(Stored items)
* * * *

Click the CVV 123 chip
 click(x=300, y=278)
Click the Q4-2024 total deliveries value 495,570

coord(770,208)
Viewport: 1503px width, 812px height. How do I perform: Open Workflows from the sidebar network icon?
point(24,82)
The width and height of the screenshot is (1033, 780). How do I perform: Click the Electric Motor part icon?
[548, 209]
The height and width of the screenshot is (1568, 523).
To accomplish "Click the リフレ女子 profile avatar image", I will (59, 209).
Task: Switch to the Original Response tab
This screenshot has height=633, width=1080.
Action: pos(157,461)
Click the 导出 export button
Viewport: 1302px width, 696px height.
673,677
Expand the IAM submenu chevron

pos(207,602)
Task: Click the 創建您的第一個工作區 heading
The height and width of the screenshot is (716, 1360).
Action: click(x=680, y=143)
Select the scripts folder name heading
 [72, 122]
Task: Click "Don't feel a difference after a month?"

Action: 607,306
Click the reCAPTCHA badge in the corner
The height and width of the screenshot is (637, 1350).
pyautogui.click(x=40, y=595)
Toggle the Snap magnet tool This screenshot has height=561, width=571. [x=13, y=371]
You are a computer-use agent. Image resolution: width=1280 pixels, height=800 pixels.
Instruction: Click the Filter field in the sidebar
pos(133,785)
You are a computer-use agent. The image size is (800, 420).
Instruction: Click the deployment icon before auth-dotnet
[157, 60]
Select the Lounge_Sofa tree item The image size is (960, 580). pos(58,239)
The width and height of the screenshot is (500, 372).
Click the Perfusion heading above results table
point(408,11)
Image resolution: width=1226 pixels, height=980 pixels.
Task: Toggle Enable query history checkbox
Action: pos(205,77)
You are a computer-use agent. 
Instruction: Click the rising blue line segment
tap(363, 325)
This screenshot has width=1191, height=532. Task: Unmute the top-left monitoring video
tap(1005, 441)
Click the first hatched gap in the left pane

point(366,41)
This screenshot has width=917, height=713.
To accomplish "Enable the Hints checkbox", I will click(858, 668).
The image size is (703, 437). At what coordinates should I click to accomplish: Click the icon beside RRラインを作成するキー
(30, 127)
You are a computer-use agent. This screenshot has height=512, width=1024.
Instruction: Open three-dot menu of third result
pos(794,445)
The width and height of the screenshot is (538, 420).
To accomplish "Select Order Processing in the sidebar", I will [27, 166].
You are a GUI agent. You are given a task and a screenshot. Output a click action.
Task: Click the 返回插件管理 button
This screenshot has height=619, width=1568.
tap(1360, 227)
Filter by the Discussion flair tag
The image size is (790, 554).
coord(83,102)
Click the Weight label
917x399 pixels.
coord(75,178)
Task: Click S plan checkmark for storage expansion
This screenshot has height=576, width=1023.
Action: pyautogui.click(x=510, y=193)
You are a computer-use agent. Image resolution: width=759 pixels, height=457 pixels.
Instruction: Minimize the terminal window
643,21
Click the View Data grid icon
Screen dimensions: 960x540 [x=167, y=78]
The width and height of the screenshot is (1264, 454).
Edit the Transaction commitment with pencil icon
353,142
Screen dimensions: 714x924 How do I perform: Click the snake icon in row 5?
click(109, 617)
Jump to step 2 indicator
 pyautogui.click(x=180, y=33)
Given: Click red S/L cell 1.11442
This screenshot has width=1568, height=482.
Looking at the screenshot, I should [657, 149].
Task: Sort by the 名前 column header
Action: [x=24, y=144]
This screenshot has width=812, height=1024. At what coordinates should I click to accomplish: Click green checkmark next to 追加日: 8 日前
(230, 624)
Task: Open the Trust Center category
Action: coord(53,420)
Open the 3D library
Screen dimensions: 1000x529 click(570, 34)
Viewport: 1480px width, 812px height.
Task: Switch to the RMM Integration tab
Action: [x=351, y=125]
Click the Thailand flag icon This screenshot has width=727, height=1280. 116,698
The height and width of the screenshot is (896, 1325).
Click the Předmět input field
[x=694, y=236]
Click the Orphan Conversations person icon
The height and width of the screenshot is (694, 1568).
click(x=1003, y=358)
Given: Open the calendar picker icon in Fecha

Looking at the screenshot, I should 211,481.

* * * *

Copy each entry exactly, with nothing added or dropped.

Click the CVV 123 chip
 click(x=300, y=278)
Click the Q4-2024 total deliveries value 495,570

coord(770,208)
Viewport: 1503px width, 812px height. How do I perform: Open Workflows from the sidebar network icon?
point(24,82)
The width and height of the screenshot is (1033, 780). How do I perform: Click the Electric Motor part icon?
[548, 209]
The height and width of the screenshot is (1568, 523).
To accomplish "Click the リフレ女子 profile avatar image", I will (59, 209).
Task: Switch to the Original Response tab
This screenshot has height=633, width=1080.
Action: pos(157,461)
Click the 导出 export button
Viewport: 1302px width, 696px height.
673,677
Expand the IAM submenu chevron

pos(207,602)
Task: Click the 創建您的第一個工作區 heading
The height and width of the screenshot is (716, 1360).
Action: click(x=680, y=143)
Select the scripts folder name heading
 [72, 122]
Task: Click "Don't feel a difference after a month?"

Action: 607,306
Click the reCAPTCHA badge in the corner
The height and width of the screenshot is (637, 1350).
pyautogui.click(x=40, y=595)
Toggle the Snap magnet tool This screenshot has height=561, width=571. [x=13, y=371]
You are a computer-use agent. Image resolution: width=1280 pixels, height=800 pixels.
Instruction: Click the Filter field in the sidebar
pos(133,785)
You are a computer-use agent. The image size is (800, 420).
Instruction: Click the deployment icon before auth-dotnet
[157, 60]
Select the Lounge_Sofa tree item The image size is (960, 580). pos(58,239)
The width and height of the screenshot is (500, 372).
Click the Perfusion heading above results table
point(408,11)
Image resolution: width=1226 pixels, height=980 pixels.
Task: Toggle Enable query history checkbox
Action: pos(205,77)
You are a computer-use agent. 
Instruction: Click the rising blue line segment
tap(363, 325)
This screenshot has width=1191, height=532. Task: Unmute the top-left monitoring video
tap(1005, 441)
Click the first hatched gap in the left pane

point(366,41)
This screenshot has width=917, height=713.
To accomplish "Enable the Hints checkbox", I will click(858, 668).
The image size is (703, 437). At what coordinates should I click to accomplish: Click the icon beside RRラインを作成するキー
(30, 127)
You are a computer-use agent. This screenshot has height=512, width=1024.
Instruction: Open three-dot menu of third result
pos(794,445)
The width and height of the screenshot is (538, 420).
To accomplish "Select Order Processing in the sidebar", I will [27, 166].
You are a GUI agent. You are given a task and a screenshot. Output a click action.
Task: Click the 返回插件管理 button
This screenshot has height=619, width=1568.
tap(1360, 227)
Filter by the Discussion flair tag
The image size is (790, 554).
coord(83,102)
Click the Weight label
917x399 pixels.
coord(75,178)
Task: Click S plan checkmark for storage expansion
This screenshot has height=576, width=1023.
Action: pyautogui.click(x=510, y=193)
You are a computer-use agent. Image resolution: width=759 pixels, height=457 pixels.
Instruction: Minimize the terminal window
643,21
Click the View Data grid icon
Screen dimensions: 960x540 [x=167, y=78]
The width and height of the screenshot is (1264, 454).
Edit the Transaction commitment with pencil icon
353,142
Screen dimensions: 714x924 How do I perform: Click the snake icon in row 5?
click(109, 617)
Jump to step 2 indicator
 pyautogui.click(x=180, y=33)
Given: Click red S/L cell 1.11442
This screenshot has width=1568, height=482.
Looking at the screenshot, I should [657, 149].
Task: Sort by the 名前 column header
Action: [x=24, y=144]
This screenshot has width=812, height=1024. At what coordinates should I click to accomplish: Click green checkmark next to 追加日: 8 日前
(230, 624)
Task: Open the Trust Center category
Action: coord(53,420)
Open the 3D library
Screen dimensions: 1000x529 click(570, 34)
Viewport: 1480px width, 812px height.
Task: Switch to the RMM Integration tab
Action: [x=351, y=125]
Click the Thailand flag icon This screenshot has width=727, height=1280. 116,698
The height and width of the screenshot is (896, 1325).
Click the Předmět input field
[x=694, y=236]
Click the Orphan Conversations person icon
The height and width of the screenshot is (694, 1568).
click(x=1003, y=358)
Given: Open the calendar picker icon in Fecha

Looking at the screenshot, I should 211,481.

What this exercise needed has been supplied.